United States Army officer (1826 – 1876)

Augustus Henry Seward (October 1, 1826 – September 11, 1876) was the son of William H. Seward and Frances Adeline Seward. He was a career officer in the United States Army, and attained the rank of brevet Colonel.

==Early life==
Augustus H. Seward was born in Auburn, New York, on October 1, 1826, and was the first child of William H. Seward and his wife Frances Miller. In addition to being the son of William H. and Frances Seward, Augustus Seward was the grandson of Judges Elijah Miller and Samuel S. Seward, and the brother of Frederick W. Seward, Cornelia Seward, William H. Seward Jr. and Frances Adeline "Fanny" Seward.
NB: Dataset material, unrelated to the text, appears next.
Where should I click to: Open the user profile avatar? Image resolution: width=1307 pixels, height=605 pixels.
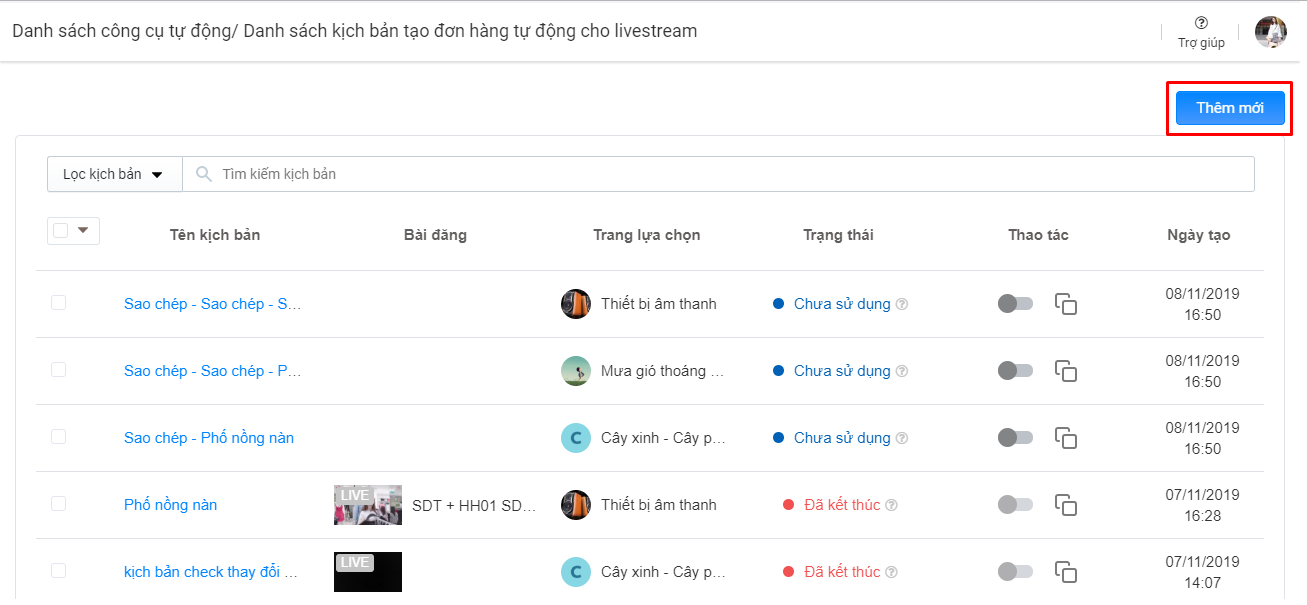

In 1847, Seward graduated from the United States Military Academy, ranked 34th of 38 students. While at West Point his roommates included Henry Heth, who ranked 38th.

==Career==
After graduation, Seward was appointed a second lieutenant in the 8th Infantry Regiment, and he served with his regiment in Mexico during the Mexican–American War. After the war Augustus Seward continued his military career, serving with the 5th Infantry in: East Pascagoula, Mississippi; Forts Towson and Washita in Indian Territory; on the Utah Expedition; and at Forts Defiance and Union in New Mexico Territory. He was promoted to first lieutenant in 1853 and captain in 1859.

===Civil War===
In 1861 Augustus Seward transferred to the Paymaster Corps and was promoted to major. Later that year he declined an appointment in the 19th Infantry. During the American Civil War he carried out paymaster and staff duties in New Mexico Territory, Arizona Territory and Washington, D.C. He received brevet promotions to lieutenant colonel in May, 1865 and colonel in November, 1865 in recognition of his Civil War service.

===Assassination attempt===

Augustus Seward was staying at the home of his father in Washington, D.C., on April 14, 1865, when Lewis Powell attempted to assassinate William H. Seward at the same time John Wilkes Booth was carrying out the assassination of President Abraham Lincoln. His father was in bed recovering from injuries sustained in a carriage accident, and a jaw splint he was wearing as a result likely deflected Powell's knife and saved Seward's life. Augustus, his brother Frederick and others in the house were attacked by Powell as Powell attempted to gain access to Seward's bedroom, as they intervened in Powell's attack on Seward, and again as Powell made his escape. Augustus suffered seven stab wounds and remained in Washington until 1868, where he testified at Powell's trial, and performed staff duties while recovering from his wounds.

===Later career===
Augustus Seward continued to serve in the Army and perform paymaster and staff duties. His postings included: Boston, Massachusetts, from January to October 1868; New York City from 1868 to 1869; leave of absence from February to December 1869; Chief Paymaster of the Department of the Cumberland from December 1869 to May 1870; Chief Paymaster of the Department of the South and Paymaster of the department headquarters from May 1870 to October 1871; and Paymaster of the Department of Dakota from November 1871 to May 1876.

==Death and burial==
In May 1876, Seward was diagnosed with an affliction described as paralysis of the eye. He took a leave of absence from the Army and died at the home of his brother Frederick in Montrose, New York, on September 11, 1876.

Augustus Street in Auburn, one of four streets named for members of the Seward family, and which form a city block, is named for him.